WHAT IS BEING ASKED :: Count the lines below that hold "computer". Give the number without comment.

Dataset excerpts:
- - - - -

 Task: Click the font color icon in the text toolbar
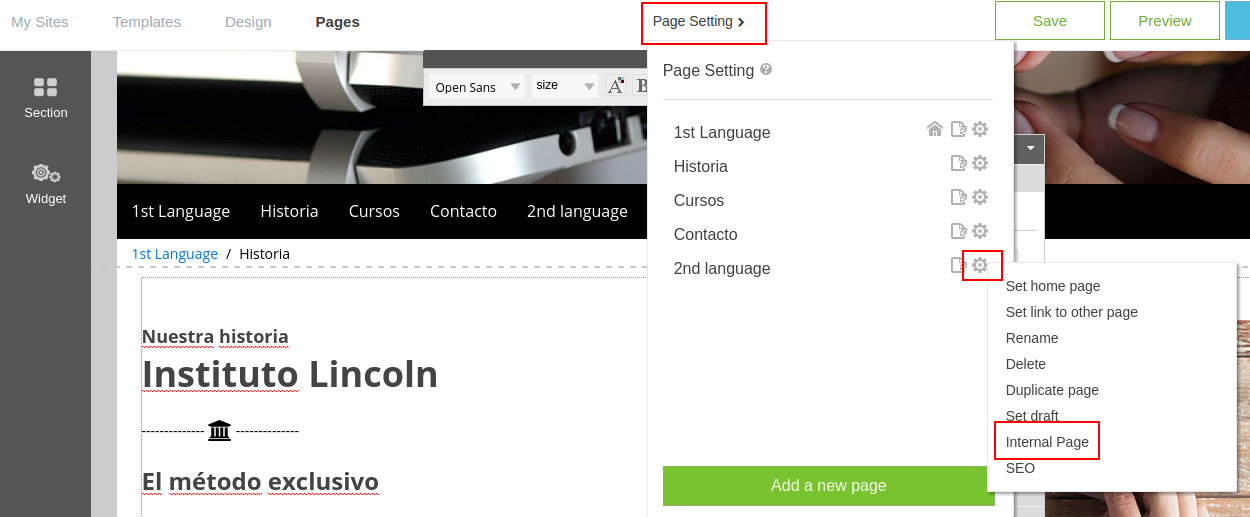(616, 86)
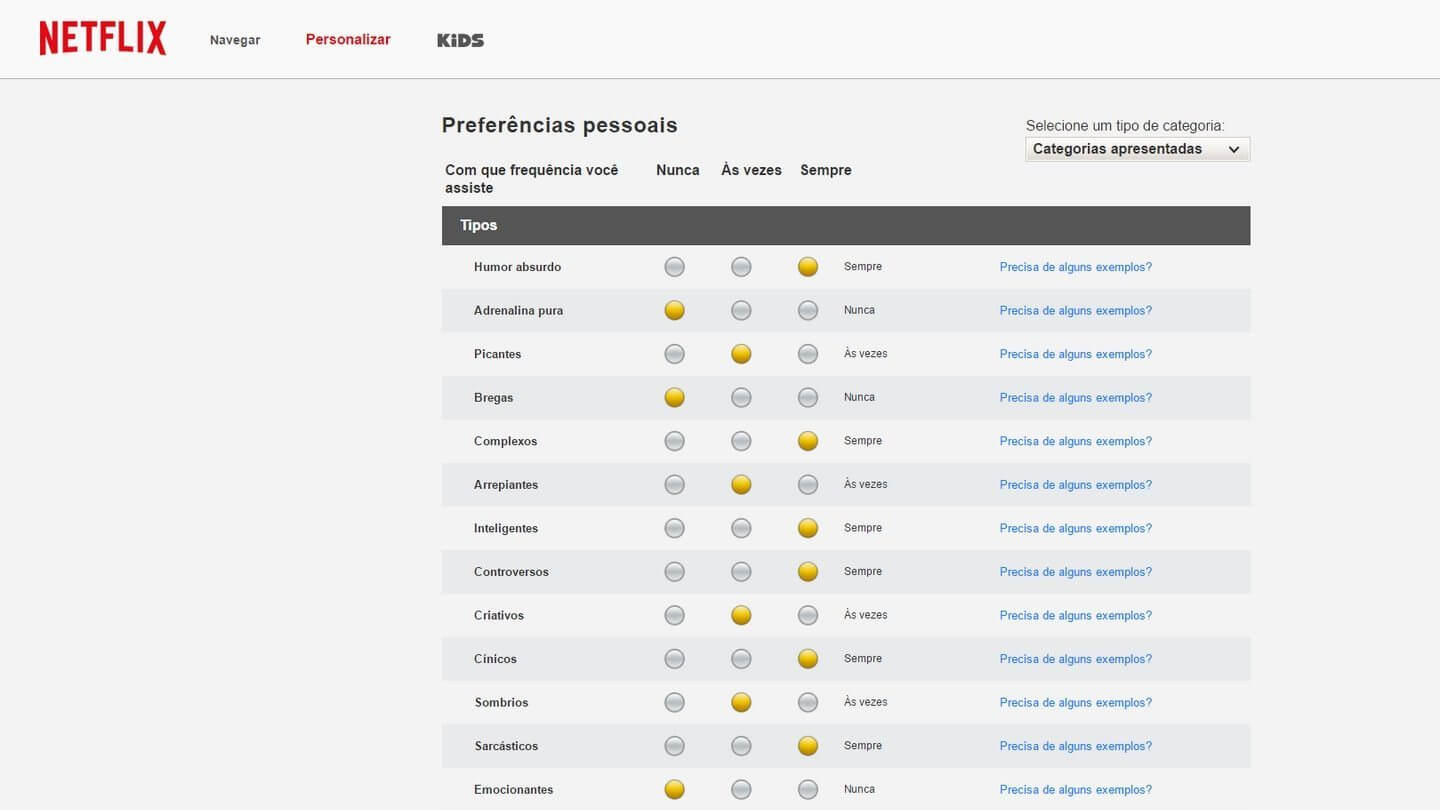
Task: Choose Nunca for Controversos
Action: 675,572
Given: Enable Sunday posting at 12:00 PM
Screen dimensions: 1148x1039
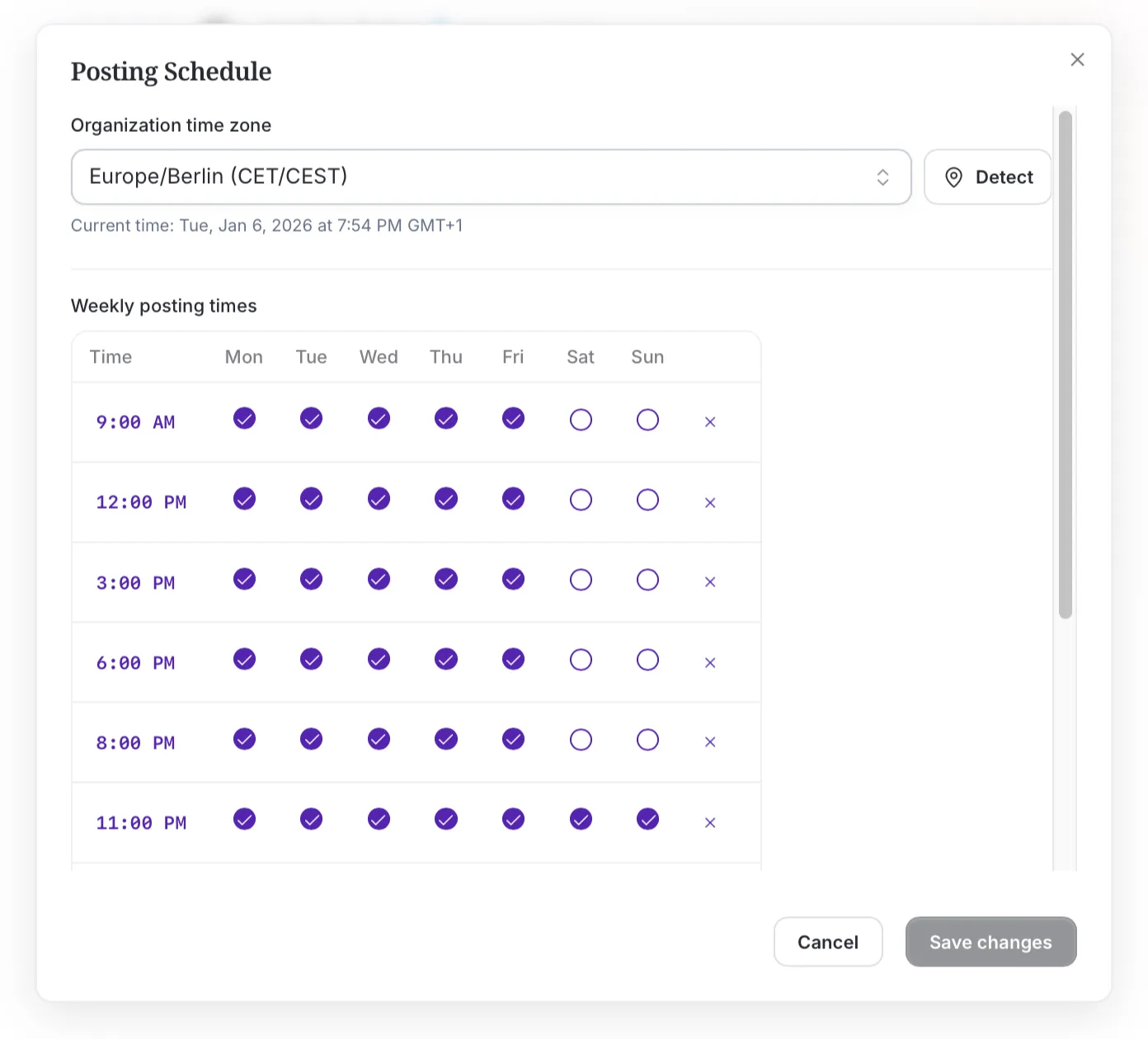Looking at the screenshot, I should tap(647, 500).
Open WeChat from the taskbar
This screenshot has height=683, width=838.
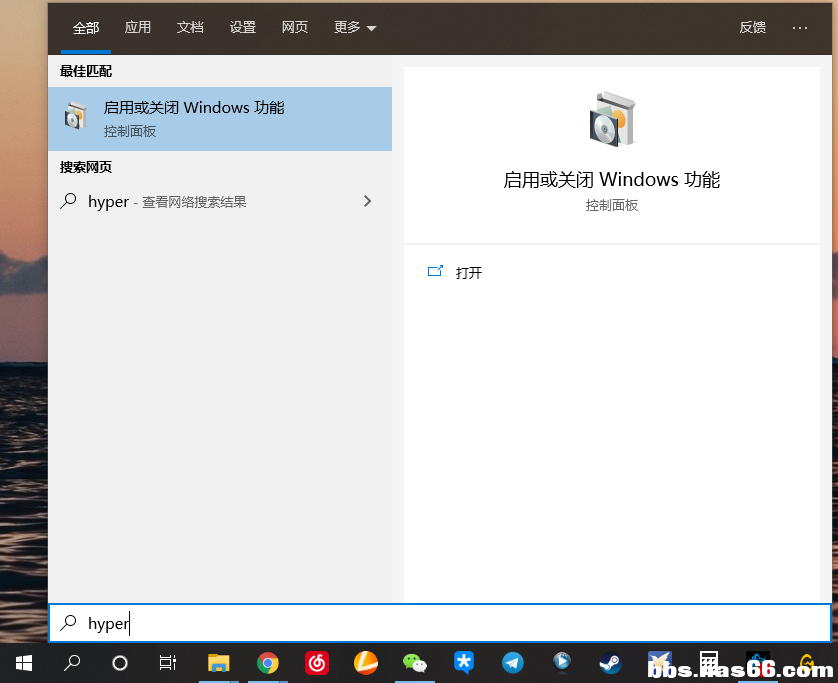point(414,662)
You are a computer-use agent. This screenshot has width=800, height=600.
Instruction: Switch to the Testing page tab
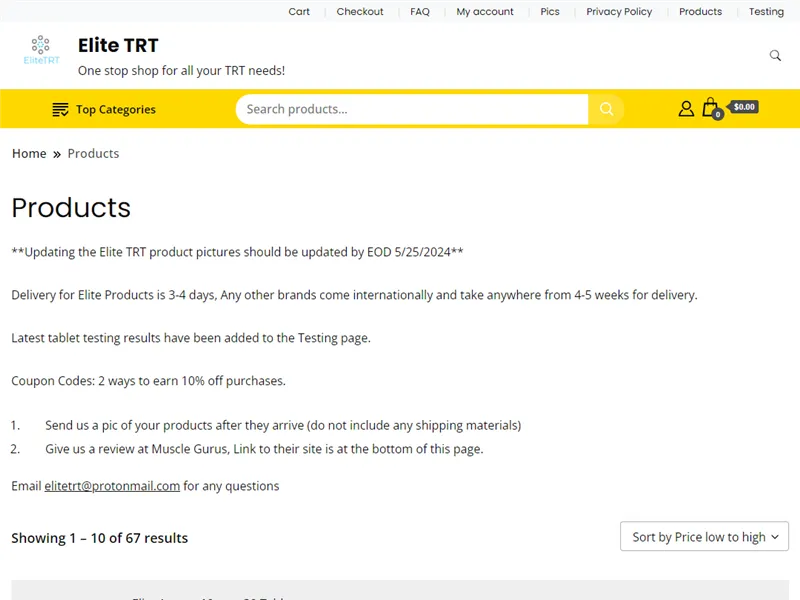coord(766,12)
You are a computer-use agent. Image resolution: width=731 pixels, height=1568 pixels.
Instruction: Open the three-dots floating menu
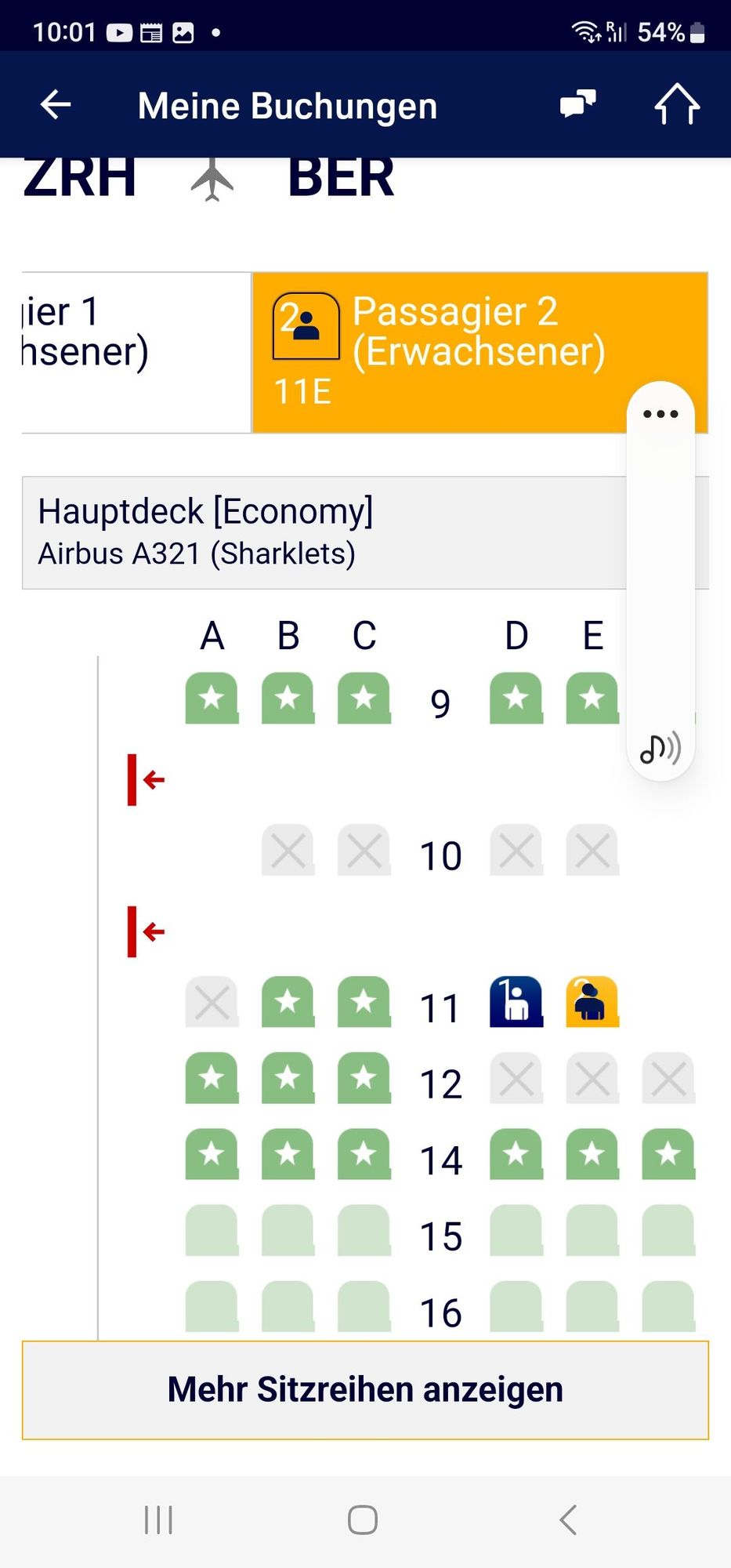point(660,414)
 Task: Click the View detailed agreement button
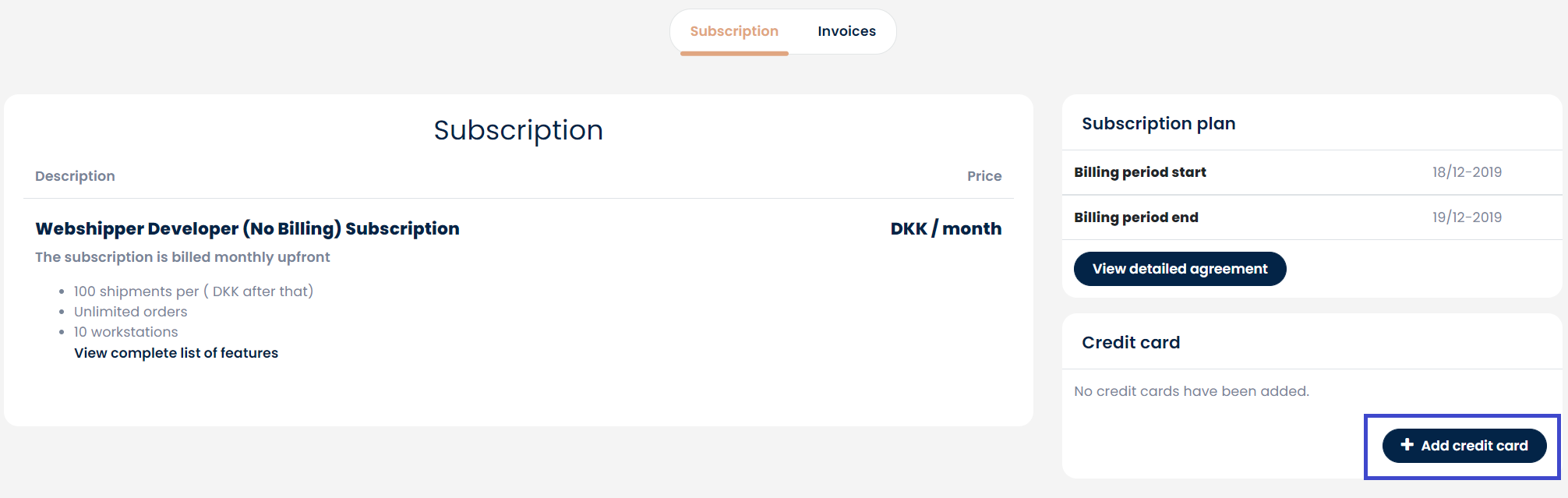click(x=1180, y=269)
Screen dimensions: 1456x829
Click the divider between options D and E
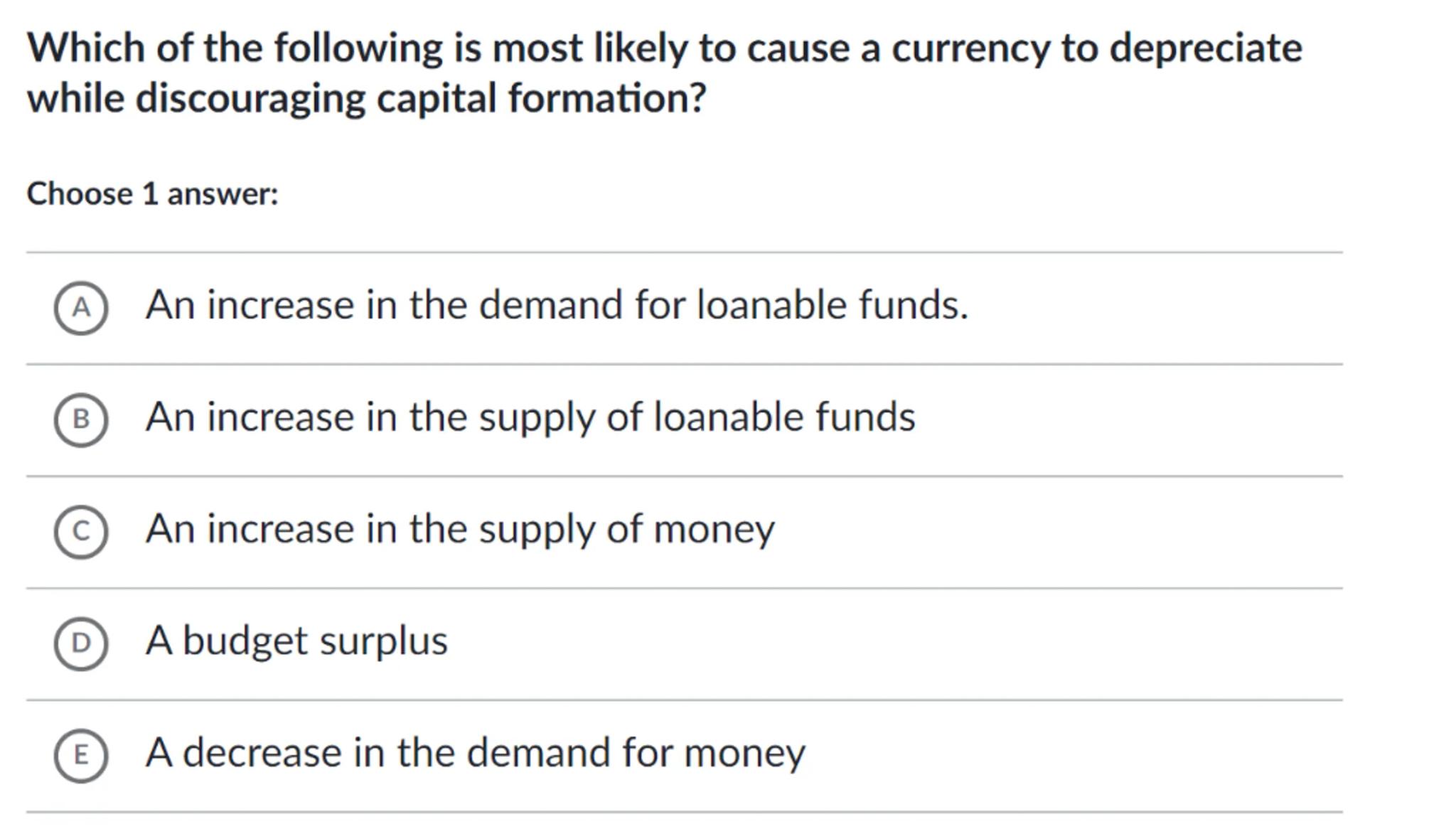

- - - - -

YOUR RESPONSE :: 2